Having trouble cutting through a wall for a window opening

That suggests that you didn’t do some part of the wall straightening perfectly. It all worked fine when I did the same.

problem1

I’m now having a problem when I try to straighten the wall.

Sorry about this btw. As you can tell, I’m still learning the program.

Lock the direction of movement using the appropriate arrow key before you attempt to inference to the bottom corner. right = red, left = green, up = blue

problem2

Here’s my process. Can’t find where I’m going wrong.

problem3

Here you can see it isn’t consistent on each rectangle either.

problem2

Here is the process, sorry.

Edit: It seems my gif might be too long to upload.

https://drive.google.com/file/d/1OcejBtYDEa5_wth25ZKRFaoiq9bOQlBl/view?usp=sharing

Here’s a link for you.

To me it looks that some of your guides are on the face and some are not, and that the other side of the wall is not quite parallel with the front side. Instead of struggling, I would probably have redone the thing.

I think you might be right.

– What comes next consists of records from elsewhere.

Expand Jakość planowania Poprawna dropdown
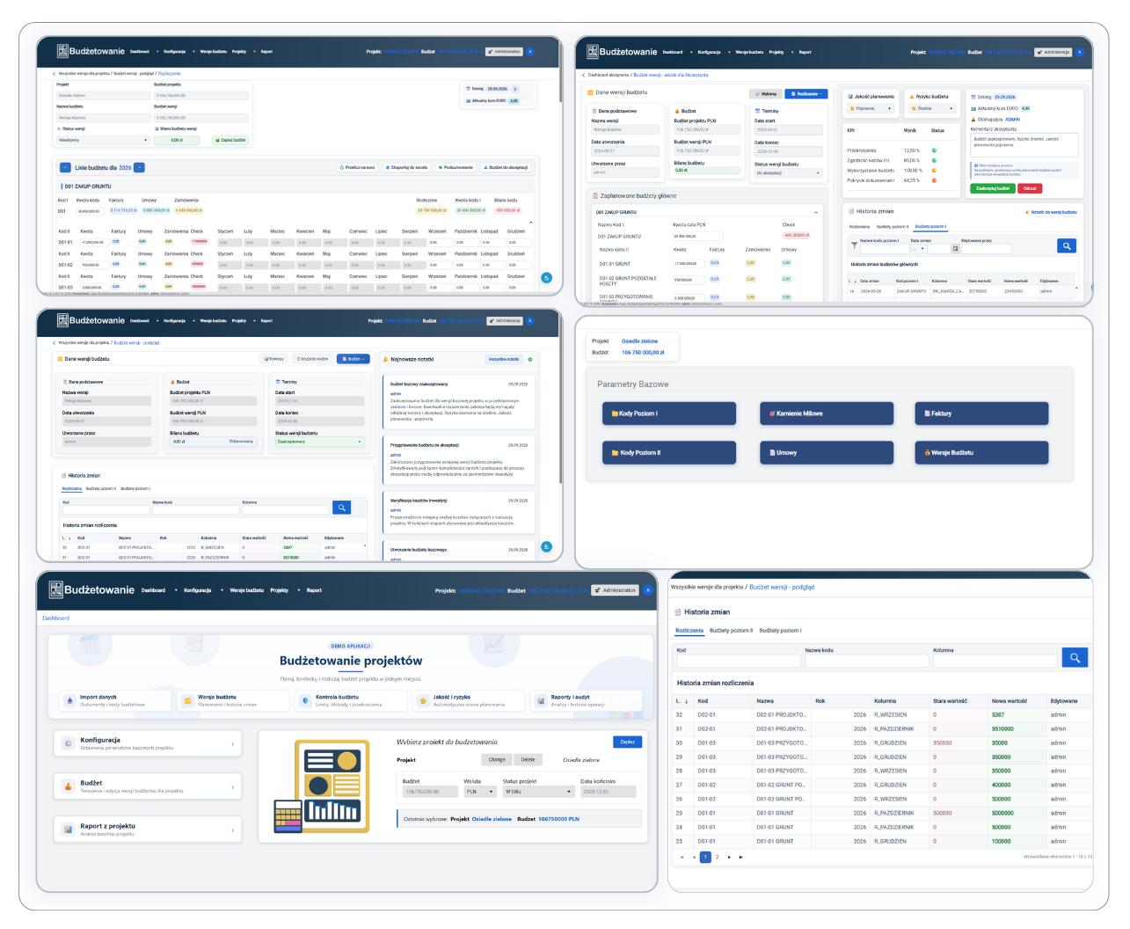Viewport: 1130px width, 929px height. click(871, 108)
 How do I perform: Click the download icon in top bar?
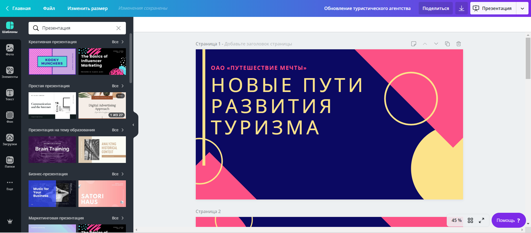click(x=461, y=8)
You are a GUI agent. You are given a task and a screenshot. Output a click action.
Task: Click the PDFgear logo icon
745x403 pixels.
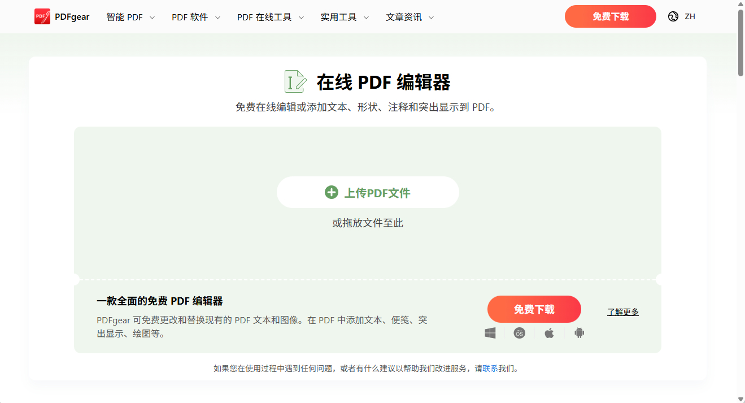pyautogui.click(x=41, y=16)
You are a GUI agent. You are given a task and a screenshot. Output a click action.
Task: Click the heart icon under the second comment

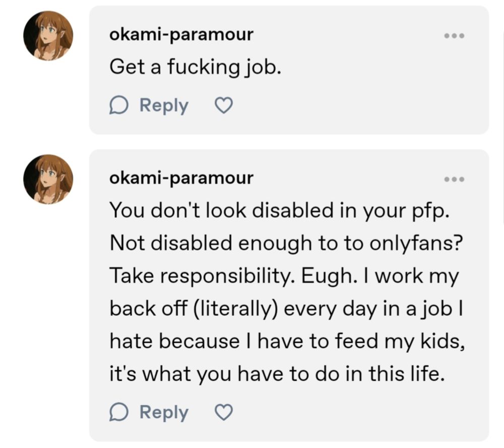pyautogui.click(x=223, y=412)
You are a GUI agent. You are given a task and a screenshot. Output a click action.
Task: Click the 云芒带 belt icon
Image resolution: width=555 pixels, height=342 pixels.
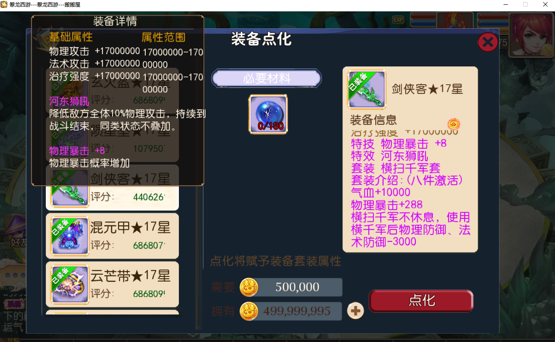(70, 285)
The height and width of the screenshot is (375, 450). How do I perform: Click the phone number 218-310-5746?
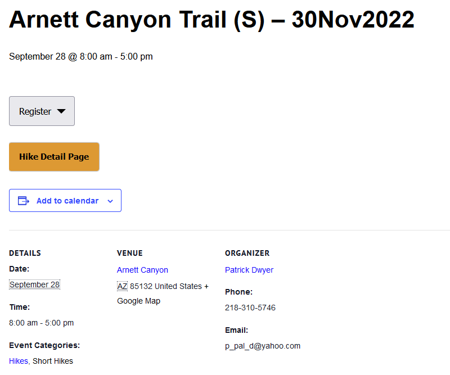250,308
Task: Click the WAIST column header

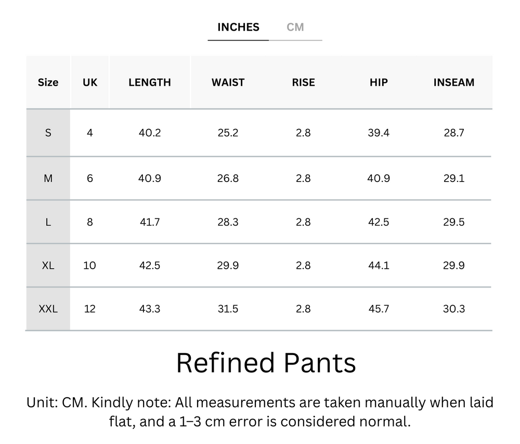Action: pos(229,82)
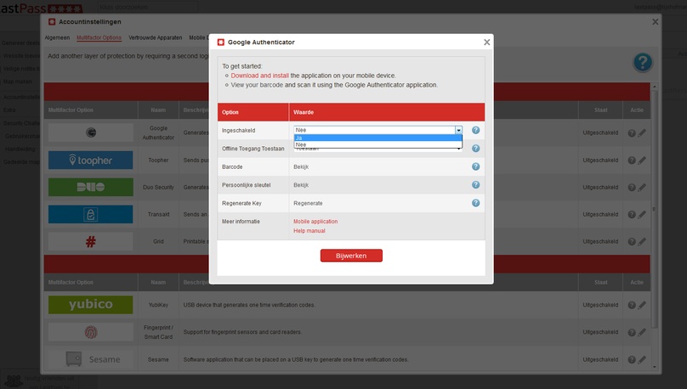Open help icon beside Barcode row
687x389 pixels.
coord(476,166)
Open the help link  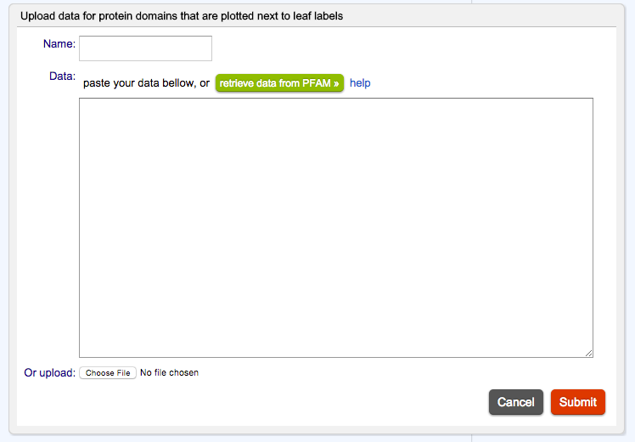pyautogui.click(x=360, y=83)
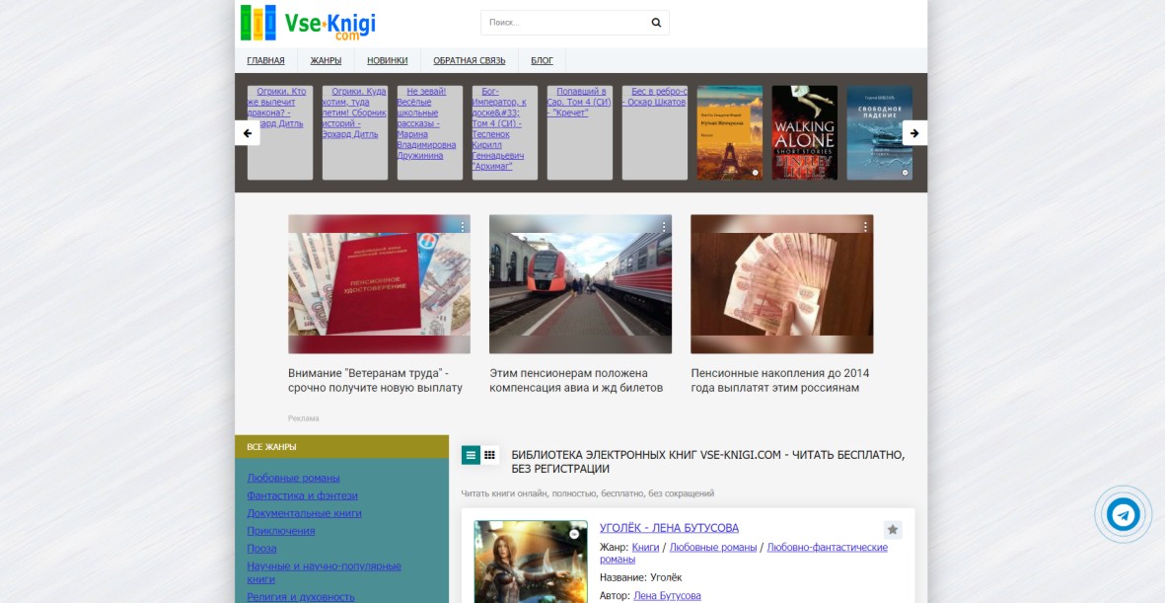The width and height of the screenshot is (1165, 603).
Task: Bookmark Уголёк with the star icon
Action: (892, 530)
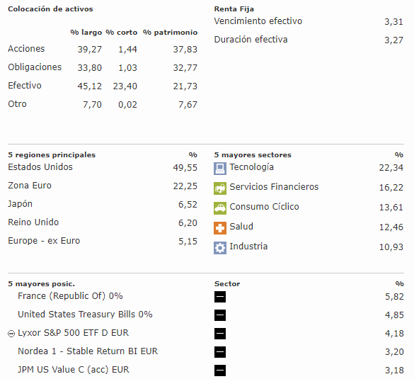Click the black sector icon for Lyxor row

(x=220, y=334)
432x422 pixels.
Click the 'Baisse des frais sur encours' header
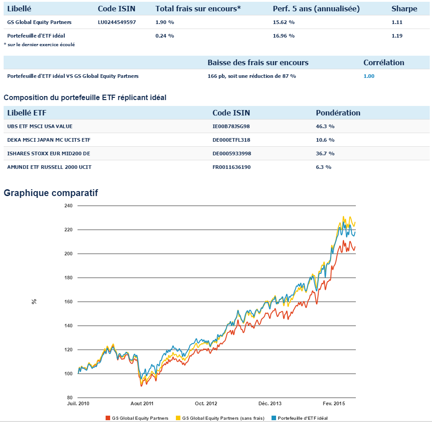(258, 62)
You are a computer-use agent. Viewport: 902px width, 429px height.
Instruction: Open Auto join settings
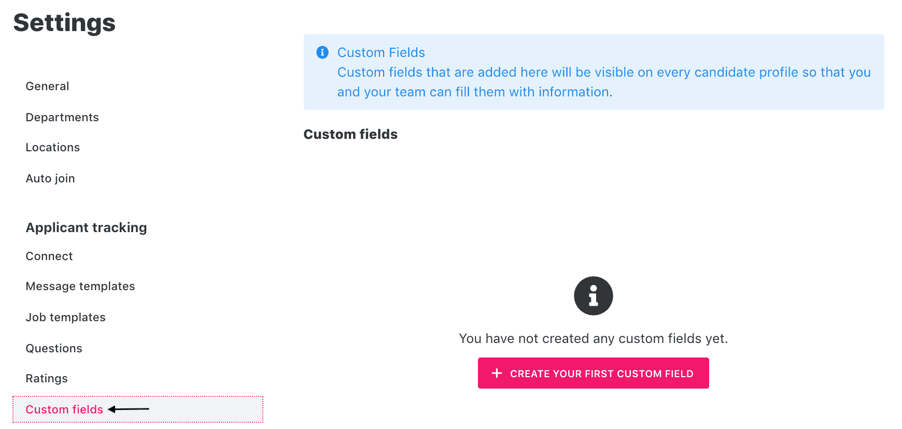(x=50, y=178)
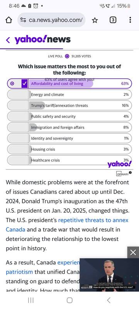Choose the Energy and climate poll option
The image size is (139, 309).
[x=70, y=95]
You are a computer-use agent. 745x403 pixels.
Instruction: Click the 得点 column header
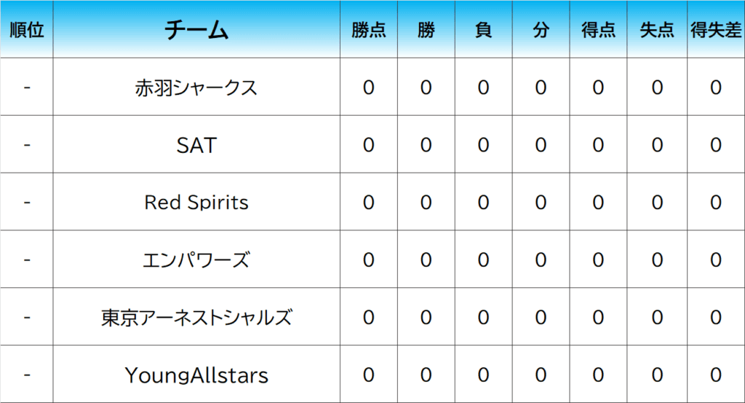598,30
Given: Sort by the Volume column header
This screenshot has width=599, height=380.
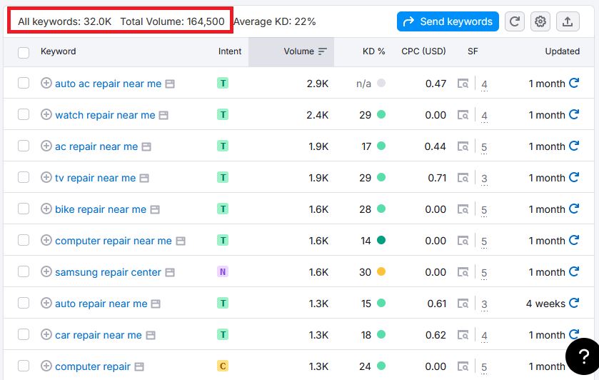Looking at the screenshot, I should click(298, 51).
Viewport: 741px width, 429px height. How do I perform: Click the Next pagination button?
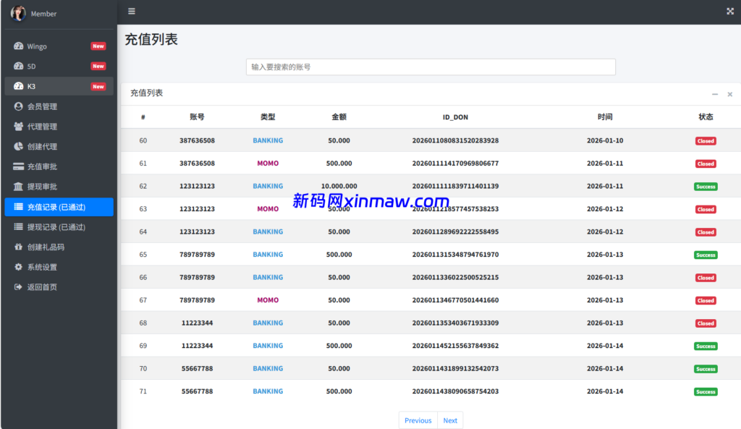pos(450,420)

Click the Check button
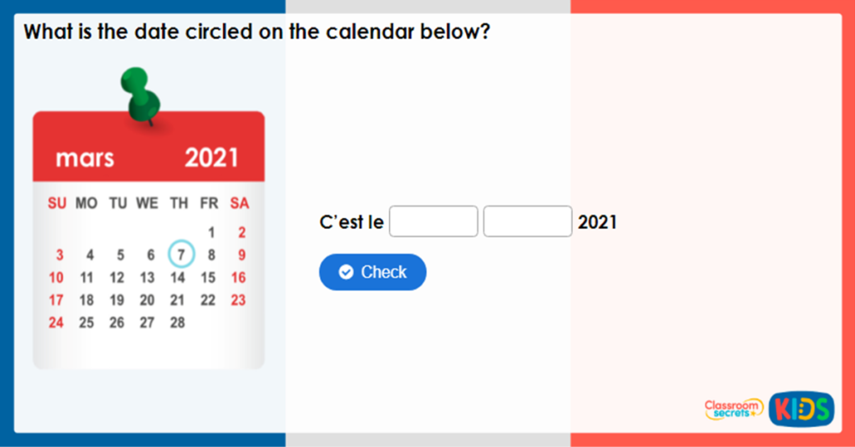pyautogui.click(x=372, y=272)
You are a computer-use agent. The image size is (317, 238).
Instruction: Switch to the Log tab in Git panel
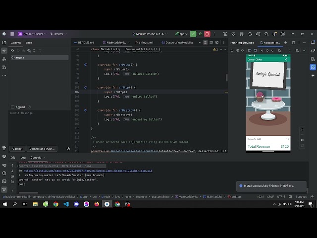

Thanks!

One thing: Turn off Length Snapping (Window menu > Model Info > Units).

As @slbaumgartner points out the distance from origin makes the difference here.
Here’s your model as uploaded.

back to origin

Redoing the wall is the way to go. Thanks everyone! If this doesn’t work on another wall I’ll post back here.

Never thought of this. Thank you!

Not sure how you drew your model in the 1st place but normally the best way is to draw a 2D floor plan then use push/pull tool to extrude it all at once to the desired wall height. This ensures that (a) your floor plan was sound from a drawing standpoint (otherwise push/pull wouldn’t work) and (b) your corners are straight and your walls are plumb.

It is often (OK, almost always) easier / faster to erase and redo janky geometry than trying to fix it.

1 Like

Off-topic - which screen capture app are you using? Good quality - good file size. Thx!

Of course it is important to learn why your model was not ‘behaving’ when you tried to cut the window openings: Now you know that the inner wall surface was not in plane with your outer wall surface… but, be sure not to lose the other lesson here… what if that was your original intent, say, to design a wall that was 12" thick at the bottom, and only 4" thick at the top, and you wanted to cut a window through that. The method required would have worked for your problem as well so if you were not concerned about the parallel orientation (such as when doing a ‘quick and dirty’ drawing, rather than spending the time diagnosing and fixing the problem, you could have done this: Draw your rectangle on one of the surfaces, and push well past the other so that you had a ‘box’ sticking out the other side of the wall, then orbit until you can see the other surface, select it, and then choose Edit/intersect faces/with model and then just erase the extended box and the created surface inside the window, and voila! You have just cut a window opening through a tapered wall. :slight_smile:

1 Like

It is good to learn the right way first as above, then you can save yourself a lot of time by using a plugin. SEE Adding a Window using PlusSpec
add window to Sketchup using PlusSpec Plugin

1 Like

This is how I first drew my model. You’re definitely right in that redoing the wall is the best way to go. :+1:

Works great!

Funny you say this actually. The day after I first posted this, I asked my teacher what was up and he walked me through this exact solution lol.

I appreciate it!

If I hadn’t mentioned it already, this was for a high school course and I was only doing it the way my teacher had taught us.

If I ever decide to model another home, I’ll definitely use this guide.